* **THE RECORDS**
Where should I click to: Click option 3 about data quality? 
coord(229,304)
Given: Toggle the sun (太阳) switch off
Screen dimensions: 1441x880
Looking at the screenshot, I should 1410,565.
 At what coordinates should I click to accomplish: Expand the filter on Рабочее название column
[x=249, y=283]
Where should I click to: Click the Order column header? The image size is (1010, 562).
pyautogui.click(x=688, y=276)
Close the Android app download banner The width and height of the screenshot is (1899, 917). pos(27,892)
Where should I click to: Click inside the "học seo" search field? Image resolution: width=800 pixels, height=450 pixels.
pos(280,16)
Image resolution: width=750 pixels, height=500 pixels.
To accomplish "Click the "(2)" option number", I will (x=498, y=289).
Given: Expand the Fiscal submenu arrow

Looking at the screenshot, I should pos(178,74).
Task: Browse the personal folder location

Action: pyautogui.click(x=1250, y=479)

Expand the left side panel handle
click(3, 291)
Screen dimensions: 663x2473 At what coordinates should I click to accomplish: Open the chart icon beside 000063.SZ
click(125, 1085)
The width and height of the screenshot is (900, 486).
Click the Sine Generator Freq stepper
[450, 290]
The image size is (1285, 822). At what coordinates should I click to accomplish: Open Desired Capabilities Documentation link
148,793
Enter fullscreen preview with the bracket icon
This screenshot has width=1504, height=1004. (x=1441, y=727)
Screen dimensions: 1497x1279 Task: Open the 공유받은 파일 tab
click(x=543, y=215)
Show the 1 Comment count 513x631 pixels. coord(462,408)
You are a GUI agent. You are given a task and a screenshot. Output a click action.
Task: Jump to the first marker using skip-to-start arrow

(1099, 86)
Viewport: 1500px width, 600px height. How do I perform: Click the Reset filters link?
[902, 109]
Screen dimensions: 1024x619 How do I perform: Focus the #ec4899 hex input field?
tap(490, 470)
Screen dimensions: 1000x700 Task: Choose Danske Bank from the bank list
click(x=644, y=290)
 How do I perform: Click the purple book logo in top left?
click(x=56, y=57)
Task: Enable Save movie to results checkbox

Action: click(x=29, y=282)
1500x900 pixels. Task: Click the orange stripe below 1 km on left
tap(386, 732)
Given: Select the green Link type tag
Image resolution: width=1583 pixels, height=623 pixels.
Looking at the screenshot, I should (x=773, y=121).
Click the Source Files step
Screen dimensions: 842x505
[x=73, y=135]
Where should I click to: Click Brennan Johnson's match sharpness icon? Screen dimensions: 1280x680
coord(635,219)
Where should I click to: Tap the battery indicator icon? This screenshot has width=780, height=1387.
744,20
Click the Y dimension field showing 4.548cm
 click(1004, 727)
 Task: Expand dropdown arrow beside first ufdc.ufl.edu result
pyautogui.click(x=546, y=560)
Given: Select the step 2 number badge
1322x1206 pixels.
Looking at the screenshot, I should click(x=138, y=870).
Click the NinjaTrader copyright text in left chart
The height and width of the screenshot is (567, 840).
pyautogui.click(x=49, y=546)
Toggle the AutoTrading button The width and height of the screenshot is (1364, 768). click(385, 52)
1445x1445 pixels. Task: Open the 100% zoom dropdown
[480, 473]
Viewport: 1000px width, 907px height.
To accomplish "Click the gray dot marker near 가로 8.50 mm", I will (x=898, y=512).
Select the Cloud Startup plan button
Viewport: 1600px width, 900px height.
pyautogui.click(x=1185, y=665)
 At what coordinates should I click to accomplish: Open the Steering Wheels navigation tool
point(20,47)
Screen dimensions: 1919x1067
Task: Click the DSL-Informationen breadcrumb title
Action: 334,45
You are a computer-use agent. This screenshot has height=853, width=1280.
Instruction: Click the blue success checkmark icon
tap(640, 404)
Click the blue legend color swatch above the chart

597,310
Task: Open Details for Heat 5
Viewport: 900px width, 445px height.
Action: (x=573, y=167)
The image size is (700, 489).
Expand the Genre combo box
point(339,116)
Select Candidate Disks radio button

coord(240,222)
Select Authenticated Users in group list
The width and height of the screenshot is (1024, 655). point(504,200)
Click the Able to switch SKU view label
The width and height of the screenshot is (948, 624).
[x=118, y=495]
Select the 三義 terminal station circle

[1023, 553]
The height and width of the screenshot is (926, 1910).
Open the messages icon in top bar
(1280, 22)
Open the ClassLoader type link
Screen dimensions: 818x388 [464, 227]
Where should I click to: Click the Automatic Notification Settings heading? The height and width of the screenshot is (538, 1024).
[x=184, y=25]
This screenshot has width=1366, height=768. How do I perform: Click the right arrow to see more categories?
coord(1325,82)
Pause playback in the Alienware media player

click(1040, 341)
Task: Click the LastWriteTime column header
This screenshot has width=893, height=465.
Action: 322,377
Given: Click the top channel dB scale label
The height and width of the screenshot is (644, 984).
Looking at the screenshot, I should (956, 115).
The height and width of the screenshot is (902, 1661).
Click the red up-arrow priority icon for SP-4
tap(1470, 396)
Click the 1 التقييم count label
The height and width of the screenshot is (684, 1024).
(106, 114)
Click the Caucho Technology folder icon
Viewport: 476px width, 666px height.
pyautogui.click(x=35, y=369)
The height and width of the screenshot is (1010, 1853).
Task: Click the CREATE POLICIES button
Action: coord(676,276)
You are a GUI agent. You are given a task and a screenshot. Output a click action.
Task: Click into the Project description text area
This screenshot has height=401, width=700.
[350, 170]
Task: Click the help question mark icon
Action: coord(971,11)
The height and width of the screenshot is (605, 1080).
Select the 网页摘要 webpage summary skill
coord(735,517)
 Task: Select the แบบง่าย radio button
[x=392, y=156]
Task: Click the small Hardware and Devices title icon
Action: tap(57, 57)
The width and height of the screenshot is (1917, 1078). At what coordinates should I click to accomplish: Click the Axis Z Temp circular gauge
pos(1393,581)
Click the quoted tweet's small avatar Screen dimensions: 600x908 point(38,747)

* **PROMPT**
The records need to be copied exactly, with no line left out.

* **TASK RESPONSE**
Where should I click to: Click option 3 about data quality? 
coord(229,304)
Given: Toggle the sun (太阳) switch off
Screen dimensions: 1441x880
Looking at the screenshot, I should 1410,565.
 At what coordinates should I click to accomplish: Expand the filter on Рабочее название column
[x=249, y=283]
Where should I click to: Click the Order column header? The image size is (1010, 562).
pyautogui.click(x=688, y=276)
Close the Android app download banner The width and height of the screenshot is (1899, 917). pos(27,892)
Where should I click to: Click inside the "học seo" search field? Image resolution: width=800 pixels, height=450 pixels.
pos(280,16)
Image resolution: width=750 pixels, height=500 pixels.
To accomplish "Click the "(2)" option number", I will (x=498, y=289).
Given: Expand the Fiscal submenu arrow

Looking at the screenshot, I should pos(178,74).
Task: Browse the personal folder location

Action: pyautogui.click(x=1250, y=479)

Expand the left side panel handle
click(3, 291)
Screen dimensions: 663x2473 At what coordinates should I click to accomplish: Open the chart icon beside 000063.SZ
click(125, 1085)
The width and height of the screenshot is (900, 486).
Click the Sine Generator Freq stepper
[450, 290]
The image size is (1285, 822). At what coordinates should I click to accomplish: Open Desired Capabilities Documentation link
148,793
Enter fullscreen preview with the bracket icon
This screenshot has width=1504, height=1004. (x=1441, y=727)
Screen dimensions: 1497x1279 Task: Open the 공유받은 파일 tab
click(x=543, y=215)
Show the 1 Comment count 513x631 pixels. coord(462,408)
You are a GUI agent. You are given a task and a screenshot. Output a click action.
Task: Jump to the first marker using skip-to-start arrow

(1099, 86)
Viewport: 1500px width, 600px height. How do I perform: Click the Reset filters link?
[902, 109]
Screen dimensions: 1024x619 How do I perform: Focus the #ec4899 hex input field?
tap(490, 470)
Screen dimensions: 1000x700 Task: Choose Danske Bank from the bank list
click(x=644, y=290)
 How do I perform: Click the purple book logo in top left?
click(x=56, y=57)
Task: Enable Save movie to results checkbox

Action: click(x=29, y=282)
1500x900 pixels. Task: Click the orange stripe below 1 km on left
tap(386, 732)
Given: Select the green Link type tag
Image resolution: width=1583 pixels, height=623 pixels.
Looking at the screenshot, I should (x=773, y=121).
Click the Source Files step
Screen dimensions: 842x505
[x=73, y=135]
Where should I click to: Click Brennan Johnson's match sharpness icon? Screen dimensions: 1280x680
coord(635,219)
Where should I click to: Tap the battery indicator icon? This screenshot has width=780, height=1387.
744,20
Click the Y dimension field showing 4.548cm
 click(1004, 727)
 Task: Expand dropdown arrow beside first ufdc.ufl.edu result
pyautogui.click(x=546, y=560)
Given: Select the step 2 number badge
1322x1206 pixels.
Looking at the screenshot, I should click(x=138, y=870).
Click the NinjaTrader copyright text in left chart
The height and width of the screenshot is (567, 840).
pyautogui.click(x=49, y=546)
Toggle the AutoTrading button The width and height of the screenshot is (1364, 768). click(385, 52)
1445x1445 pixels. Task: Open the 100% zoom dropdown
[480, 473]
Viewport: 1000px width, 907px height.
To accomplish "Click the gray dot marker near 가로 8.50 mm", I will (x=898, y=512).
Select the Cloud Startup plan button
Viewport: 1600px width, 900px height.
pyautogui.click(x=1185, y=665)
 At what coordinates should I click to accomplish: Open the Steering Wheels navigation tool
point(20,47)
Screen dimensions: 1919x1067
Task: Click the DSL-Informationen breadcrumb title
Action: 334,45
You are a computer-use agent. This screenshot has height=853, width=1280.
Instruction: Click the blue success checkmark icon
tap(640, 404)
Click the blue legend color swatch above the chart

597,310
Task: Open Details for Heat 5
Viewport: 900px width, 445px height.
Action: (x=573, y=167)
The image size is (700, 489).
Expand the Genre combo box
point(339,116)
Select Candidate Disks radio button

coord(240,222)
Select Authenticated Users in group list
The width and height of the screenshot is (1024, 655). point(504,200)
Click the Able to switch SKU view label
The width and height of the screenshot is (948, 624).
[x=118, y=495]
Select the 三義 terminal station circle

[1023, 553]
The height and width of the screenshot is (926, 1910).
Open the messages icon in top bar
(1280, 22)
Open the ClassLoader type link
Screen dimensions: 818x388 [464, 227]
Where should I click to: Click the Automatic Notification Settings heading? The height and width of the screenshot is (538, 1024).
[x=184, y=25]
This screenshot has width=1366, height=768. How do I perform: Click the right arrow to see more categories?
coord(1325,82)
Pause playback in the Alienware media player

click(1040, 341)
Task: Click the LastWriteTime column header
This screenshot has width=893, height=465.
Action: 322,377
Given: Click the top channel dB scale label
The height and width of the screenshot is (644, 984).
Looking at the screenshot, I should (956, 115).
The height and width of the screenshot is (902, 1661).
Click the red up-arrow priority icon for SP-4
tap(1470, 396)
Click the 1 التقييم count label
The height and width of the screenshot is (684, 1024).
(106, 114)
Click the Caucho Technology folder icon
Viewport: 476px width, 666px height.
pyautogui.click(x=35, y=369)
The height and width of the screenshot is (1010, 1853).
Task: Click the CREATE POLICIES button
Action: coord(676,276)
You are a GUI agent. You are given a task and a screenshot. Output a click action.
Task: Click into the Project description text area
This screenshot has height=401, width=700.
[350, 170]
Task: Click the help question mark icon
Action: coord(971,11)
The height and width of the screenshot is (605, 1080).
Select the 网页摘要 webpage summary skill
coord(735,517)
 Task: Select the แบบง่าย radio button
[x=392, y=156]
Task: Click the small Hardware and Devices title icon
Action: tap(57, 57)
The width and height of the screenshot is (1917, 1078). At what coordinates should I click to accomplish: Click the Axis Z Temp circular gauge
pos(1393,581)
Click the quoted tweet's small avatar Screen dimensions: 600x908 point(38,747)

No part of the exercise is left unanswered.